Michel Roux’s Service

Posted: February 4, 2011 by josheppard in Telly
Tags: , , , , , , , , ,

In a nutshell: The Apprentice meets Masterchef… without the shouting

Popcorn rating: 3.5/5

During its opening episode a few weeks back, Michel Roux’s Service provoked multiple snotty remarks on my Twitter feed. Training kids to be waiters? Oh, how terribly down-market. They should at least be twatting about in pinstripes braying about profit margins and licking the loafers of Alan Sugar for a middle-management position in a business that hasn’t been a household name since 1982. That’s aspirational, right?

Wrong.

The premise of the show is simple: Michel, notable not only for his Michelin-starred empire but also his unique ability to be genial and terrifying simultaneously, trains eight no-hopers to be front-of-house restaurant staff. Hence the snobbish response from the Twitterati. Because English people look down on waiters. Chefs, we admire. But a maitre d’? We’re not even sure what that is, but we’re guessing something on a par with shelf-stackers.

Which is bollocks. It’s a tough job, and a skilled one. The contestants are expected not only to work as a seamless team, but also to memorise Michelin-starred menus, recommend wines, flambé crepes and fillet fish at one’s table, and other things that would reduce a sneering middle-class Tweeter to a snivelling wreck in seconds.

The trainees have never even eaten in a decent restaurant, let alone served in one. Nikkita is a scowling 17 year-old mum with low self-esteem. Baby-faced Ashley keeps mumbling about an Asbo and thought cheese only came grated. Brooke, 18, works as a school dinner-lady. Even the two graduates in the group have never had jobs in their lives.

In the first couple of episodes, it shows. Alternately giggling stupidly or muttering ‘whatevah’ through a fog of passive-aggression, the contestants are devoid of charm. But nurtured by the unfailing enthusiasm and support of the perpetually paternal Mr Roux, confident, professional young butterflies hatch before our eyes from sullen Kevin-the-Teenager / Vicky Pollard caterpillars. They’re bright, they’re articulate and they’re proud of themselves. And they’ve never looked happier, either, which is a damn sight more than you could ever say about the dead-eyed yuppie throwbacks on The Apprentice.

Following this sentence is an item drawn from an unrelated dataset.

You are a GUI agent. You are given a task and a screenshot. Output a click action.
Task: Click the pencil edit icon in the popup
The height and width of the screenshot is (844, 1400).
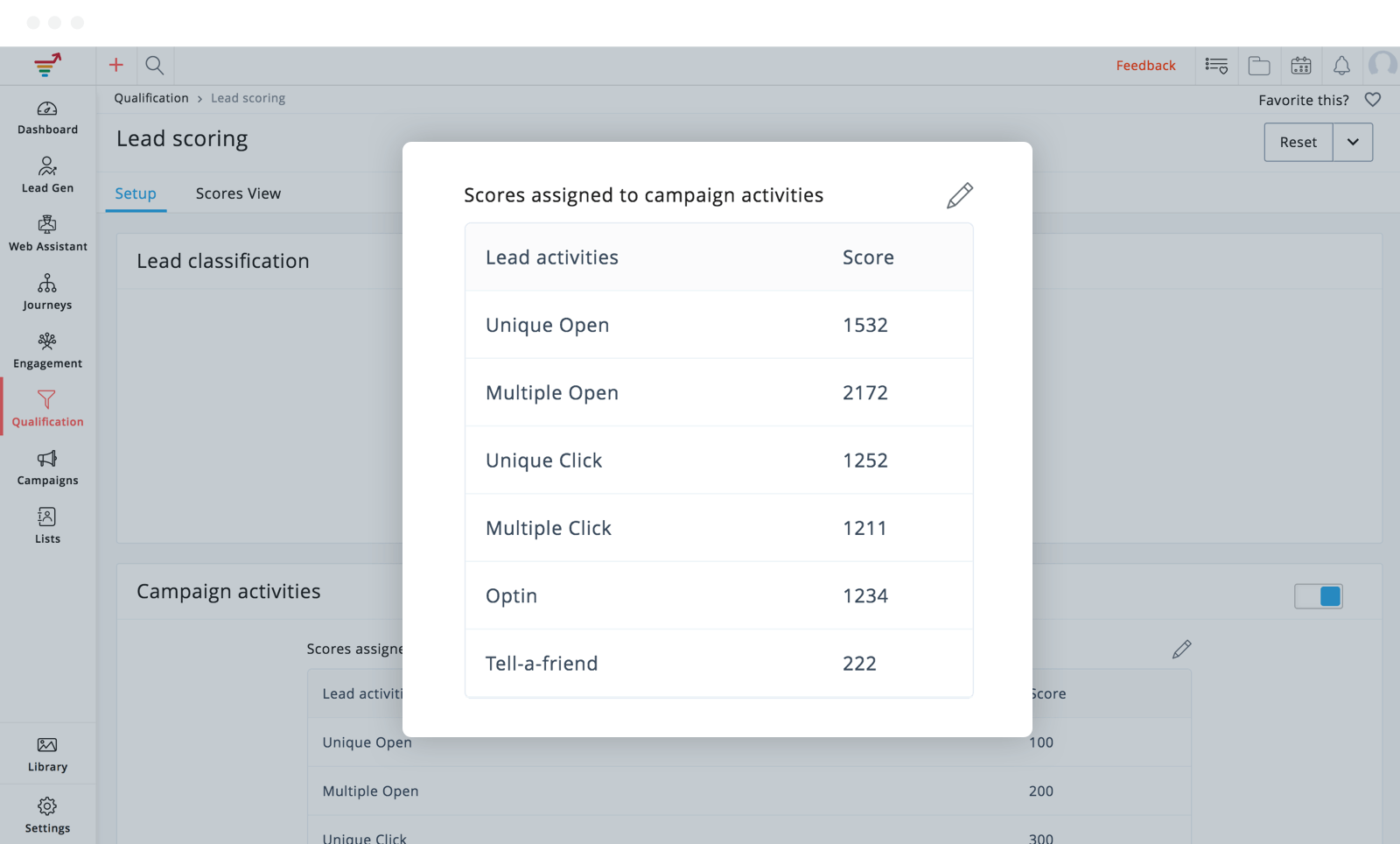point(959,195)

The winners will be adopted – sorry, chosen – by Michel to work as a sommelier and a maitre d’ in one of his restaurants. In a way, therein lies the show’s biggest flaw. A series of contrived camera-friendly challenges (what did they actually learn by serving dinner to Diarmuid Gavin, exactly?) is not the best way to grant someone a future. All these kids deserve to go far, and I feel uneasy at the immense potential of the losers being dismissed for the sake of compulsive viewing. Given what’s at stake, couldn’t we accept that not every reality show has to be a competition?